Pour terminer, qu’écoutez-vous en ce moment ? Quels sont les artistes qui vous passionnent le plus ces temps-ci ?
AY : Je n’écoute pas vraiment de musique moderne, je ne dis pas qu’il n’y a pas de bonne musique en ce moment, parce qu’il y a beaucoup. À mon magasin de disques Artform Studio, je dis toujours que les nouveautés musicales ne sont que le reflet des vieux disques, parce qu’ils représentent un standard d’excellence en comparaison de ce qui se fait aujourd’hui. À l’époque, pour pouvoir faire sérieusement de la musique, tu devais l’étudier pendant un certain temps… Et quand tu as un groupe de musiciens qui comprennent vraiment la musique, cela place la barre encore plus haut. Ces gars-là m’inspirent. Et donc, récemment, j’ai beaucoup écouté McCoy Tyner, Bill Evans, beaucoup de chansons brésiliennes comme Azymuth, Arthur Verocai.
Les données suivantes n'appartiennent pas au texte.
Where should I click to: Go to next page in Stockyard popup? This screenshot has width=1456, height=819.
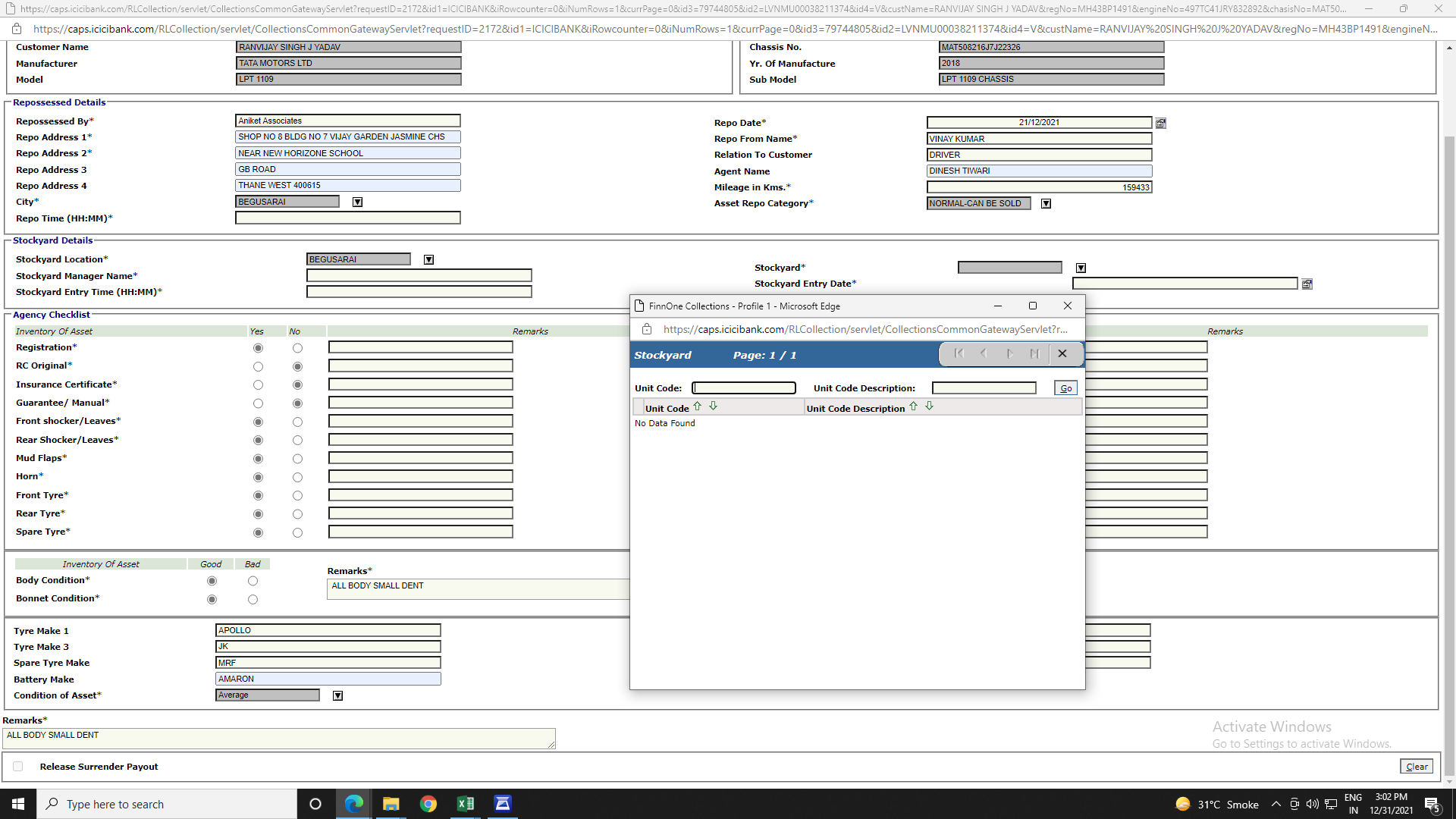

Nous écoutons beaucoup de notre propre musique aussi. Ce qui n’est pas tout à fait normal, car la plupart des artistes consacrent beaucoup de temps à la création d’un album et leur processus n’est pas aussi simple que le nôtre. Du fait que notre travail soit tellement rationalisé, du début à la fin, une grande partie de la musique que nous créons tombe dans différents types de projets, de sorte que nous devons écouter notre musique pendant que nous la mixons, pendant le mastering, etc. C’est un travail qui au final ne vous laisse pas beaucoup de temps supplémentaire pour écouter autre chose. Nous sommes ici en tournée, et nous écoutons notre propre musique, car nous la jouons et nous écoutons aussi d’autres artistes. Mais quand nous sommes de retour aux États-Unis chez nous, que nous composons, nous ne nous posons pas vraiment pour écouter d’autres artistes – sauf en voiture, ce genre de choses…
ASM : En ce moment, j’écoute notamment Minnie Riperton, Donald Byrd, Lee Morgan, Dorothy Ashby, Dizzy Gillepsie – beaucoup de musique de Dizzy, de Mingus, John Coltrane, Maurice Ravel, un peu de Tchaïkovski, et quelques Rachmaninov. Juste pour vraiment comprendre leurs compositions, leurs transitions au piano et comment ils arrangement une symphonie orchestrale et d’autres choses du même genre. J’écoute des classiques plus que la nouvelle musique contemporaine. Je ne me suis pas beaucoup intéressé à ce qui se passe en ce moment… J’ai un podcast intitulé Microphone Check sur NPR sur la culture hip-hop et donc on pense que je m’intéresse à la musique ancienne et contemporaine. Je pense que la beauté de la culture hip-hop c’est qu’elle s’est enrichit depuis ses origines jusqu’à maintenant, mais je pense que ce qui se passe actuellement ne représente pas nécessairement le meilleur de la culture hip-hop – je n’exclus pas ce qui se passe actuellement. Je me sens connecté à certains artistes, comme Noname, une rappeuse de Chicago par exemple. Je suis au courant de ce qui se fait aujourd’hui, mais il y a tellement de choses qui ne sont pas terribles. Je préfère me concentrer sur d’autres éléments de la culture hip-hop. Disons donc que j’ai des goûts musicaux plutôt étranges en ce moment.
L’album The Midnight Hour est sorti sur le label Linear Labs.